--- start RECORDS SUPPLIED ---

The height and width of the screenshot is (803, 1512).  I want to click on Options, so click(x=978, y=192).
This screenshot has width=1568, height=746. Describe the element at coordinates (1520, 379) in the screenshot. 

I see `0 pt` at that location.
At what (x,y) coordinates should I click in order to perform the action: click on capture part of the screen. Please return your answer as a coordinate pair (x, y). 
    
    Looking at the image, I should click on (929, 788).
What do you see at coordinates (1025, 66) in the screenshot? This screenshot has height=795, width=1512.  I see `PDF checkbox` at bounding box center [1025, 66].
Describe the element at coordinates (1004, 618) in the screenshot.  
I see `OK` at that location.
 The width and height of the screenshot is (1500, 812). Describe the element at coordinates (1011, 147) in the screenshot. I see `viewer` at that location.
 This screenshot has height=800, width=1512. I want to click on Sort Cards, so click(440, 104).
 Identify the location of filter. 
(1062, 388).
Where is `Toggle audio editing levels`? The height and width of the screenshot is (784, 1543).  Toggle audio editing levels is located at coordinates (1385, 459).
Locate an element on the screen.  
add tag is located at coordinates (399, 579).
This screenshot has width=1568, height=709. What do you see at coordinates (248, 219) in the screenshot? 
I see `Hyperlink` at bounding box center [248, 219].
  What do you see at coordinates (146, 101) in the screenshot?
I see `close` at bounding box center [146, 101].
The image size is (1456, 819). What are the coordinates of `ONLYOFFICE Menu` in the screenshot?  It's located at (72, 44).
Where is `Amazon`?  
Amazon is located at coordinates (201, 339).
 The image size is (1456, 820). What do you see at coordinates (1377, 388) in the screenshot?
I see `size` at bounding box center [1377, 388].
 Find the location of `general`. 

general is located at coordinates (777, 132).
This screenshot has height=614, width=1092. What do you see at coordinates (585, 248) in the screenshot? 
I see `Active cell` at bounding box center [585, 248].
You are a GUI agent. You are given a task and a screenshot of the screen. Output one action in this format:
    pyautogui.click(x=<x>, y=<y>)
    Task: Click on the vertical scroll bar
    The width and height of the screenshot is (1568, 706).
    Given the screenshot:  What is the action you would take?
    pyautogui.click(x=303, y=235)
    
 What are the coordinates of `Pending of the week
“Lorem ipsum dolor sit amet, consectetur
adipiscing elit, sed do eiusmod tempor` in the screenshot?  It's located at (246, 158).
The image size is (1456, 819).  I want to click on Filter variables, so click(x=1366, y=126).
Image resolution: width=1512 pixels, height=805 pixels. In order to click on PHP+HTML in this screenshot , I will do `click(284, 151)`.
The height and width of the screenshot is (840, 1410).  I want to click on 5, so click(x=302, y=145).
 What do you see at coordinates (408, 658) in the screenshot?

--- end RECORDS SUPPLIED ---

_EXERCISE OBJECTIVE_
Copy the lines word for word, beginning with the very first line above and ending with the line that contains "center [585, 248].", both included.

_ANSWER_
The height and width of the screenshot is (803, 1512).  I want to click on Options, so click(x=978, y=192).
This screenshot has width=1568, height=746. Describe the element at coordinates (1520, 379) in the screenshot. 

I see `0 pt` at that location.
At what (x,y) coordinates should I click in order to perform the action: click on capture part of the screen. Please return your answer as a coordinate pair (x, y). 
    
    Looking at the image, I should click on (929, 788).
What do you see at coordinates (1025, 66) in the screenshot? This screenshot has height=795, width=1512.  I see `PDF checkbox` at bounding box center [1025, 66].
Describe the element at coordinates (1004, 618) in the screenshot.  
I see `OK` at that location.
 The width and height of the screenshot is (1500, 812). Describe the element at coordinates (1011, 147) in the screenshot. I see `viewer` at that location.
 This screenshot has height=800, width=1512. I want to click on Sort Cards, so click(440, 104).
 Identify the location of filter. 
(1062, 388).
Where is `Toggle audio editing levels`? The height and width of the screenshot is (784, 1543).  Toggle audio editing levels is located at coordinates (1385, 459).
Locate an element on the screen.  
add tag is located at coordinates (399, 579).
This screenshot has width=1568, height=709. What do you see at coordinates (248, 219) in the screenshot? 
I see `Hyperlink` at bounding box center [248, 219].
  What do you see at coordinates (146, 101) in the screenshot?
I see `close` at bounding box center [146, 101].
The image size is (1456, 819). What are the coordinates of `ONLYOFFICE Menu` in the screenshot?  It's located at (72, 44).
Where is `Amazon`?  
Amazon is located at coordinates (201, 339).
 The image size is (1456, 820). What do you see at coordinates (1377, 388) in the screenshot?
I see `size` at bounding box center [1377, 388].
 Find the location of `general`. 

general is located at coordinates (777, 132).
This screenshot has height=614, width=1092. What do you see at coordinates (585, 248) in the screenshot? 
I see `Active cell` at bounding box center [585, 248].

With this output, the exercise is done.